Even as a young kid, Marjane gravitated toward the hard stuff—Iron
Maiden especially—and no wonder. She grew up during
a particularly dark and bloody chapter in Iran's history. The revolution began just as she was hitting the age of reason. Although Marxists had banded
together with the traditionalists to overthrow the Shah, the new republic was a strictly Islamic one, so many leftists were promptly executed, including Marjane's favorite uncle. Next, neighboring Iraq declared war on her country and for the next several years Tehran was bombed on a regular basis. Buildings on Marjane's block were leveled to the ground and her school was subject to frequent evacuations. By the time the dust settled, between 500,000 and one million
Iranians had died. Given all this, it makes sense that Iron Maiden's music would resonate strongly with Marjane. Songs like "Run to the Hills," "The Prisoner" and "Invaders" must have spoken directly to her experience of the world.

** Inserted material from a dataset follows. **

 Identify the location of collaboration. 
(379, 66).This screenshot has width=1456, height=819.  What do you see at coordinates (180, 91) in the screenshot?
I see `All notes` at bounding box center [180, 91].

(By the way, as far as we know, no actual Maiden was used in the film. Instead, they use a Maiden-esque original track called "Master of the Monsters." Listen to it in iTunes.)
By then she had grown into a smart, increasingly vocal pre-teen who'd begun to have regular run-ins with Iran's Islamic gatekeepers. Her parents read the writing on the wall (and on their daughter's
clothes) and made the difficult decision to send her to Austria. Western freedom didn't dazzle Marjane as much as
she'd hoped, however. She was particularly disgusted by the affected, almost entirely unearned cynicism of her peers.
“Life is a void," complains one of her nihilist pals in Vienna. "When man realizes that, he can no longer live, so he invents power games.”
“Bullshit!” retorts Marjane. “Life isn’t absurd. Some people give their lives for freedom.”
Throughout Persepolis, Marjane's love of music illustrates just how empowering it can be in the midst of danger and repression...how music helps carve out space and sanity even in the most harrowing and restrictive circumstances. Back in Tehran, Marjane sings Survivor's "Eye of the Tiger" to lift herself out of a deep depression, and there is something so moving about the way she belts it out in a heavy accent and off-key voice. She feels the song deeply and without irony. She's rising up. She's back on the street. She is recovering from the crippling
realization that she doesn't fully belong in any one culture or land, but she's gonna be her big-mouthed, bad-ass self anyway.
(It's nice to know, by the way, that the strange and enduring appeal of that song transcends nationality)
After getting her master's degree, Marjane Satrapi moved to France, but she never stopped considering her relationship to Iran..one she describes as "very profound." She also describes Persepolis as a "pro-Iran" film, despite the struggles that she and her family have known there.
"Out of respect for those who have stayed there, who share my ideas but cannot express them, I'd find it inappropriate and distasteful to be complaining. If I had given in to despair, everything would have been lost. So until the last moment, I'll hold my head high and keep laughing, because they won't get the best of me. As long as you're alive you can protest and shout, yet laughter is the most subversive weapon of all."
Go see Persepolis. It'll remind you not only of how meaningful music can be in peoples' lives, but how meaningful life is in general. It also features a fetchingly bittersweet score by Olivier Bernet, and some great performances by Chiara Mastroianni, Catherine Deneuve, Danielle Darrieux, and Gabrielle Lopes, among others.